The show replaced the canceled NASCAR 2Day, that had aired on ESPN until the end of the 2000 racing season when NASCAR began a new television contract. The original name of the show was NASCAR This Morning, and it aired on Fox Sports Net from 2001 to 2004 from a studio in Charlotte, North Carolina. During the 2004 Chase for the Nextel Cup, some segments were broadcast from the site of that week's race with Steve Byrnes serving as co-host. In 2005, the program was moved to Speed, and broadcast on-location from each race (similarly to ESPN's College GameDay). The show became NASCAR RaceDay in 2006 hosted by John Roberts with analysis by Jimmy Spencer and Kenny Wallace. At the start of 2012 Steve Byrnes replaced Roberts, as he moved to the NASCAR on Fox studio show following host Chris Myers being placed on bereavement leave following the death of his son. Beginning on August 18, 2013, with the show’s move to Fox Sports 1, the two-hour broadcast was shortened to one hour.

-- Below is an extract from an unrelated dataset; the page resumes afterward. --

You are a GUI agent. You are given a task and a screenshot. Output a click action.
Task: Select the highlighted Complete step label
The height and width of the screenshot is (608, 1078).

Beginning in 2014, the Speed Stage was retired and only used for Speedweeks and the NASCAR on Fox team of Chris Myers, Jeff Hammond, and Michael Waltrip was used during the Fox portion of the season, and all RaceDay and NASCAR Victory Lane broadcasts began to originate from the Hollywood Hotel while Roberts, Wallace, and Hammond took over beginning at Pocono in June. Starting at Pocono, RaceDay and Victory Lane began to originate from the Fox Sports 1 studios in Charlotte. Beginning with Indianapolis, RaceDay was expanded to two hours (one hour for Saturday night races on Fox Sports 2) until Chicagoland when the show was again shortened to one hour to make room for FS1's Sunday morning pre-game show Fox NFL Kickoff. Before the 2015 season, both Petty and Rutledge Wood left Fox Sports and moved to NBC Sports.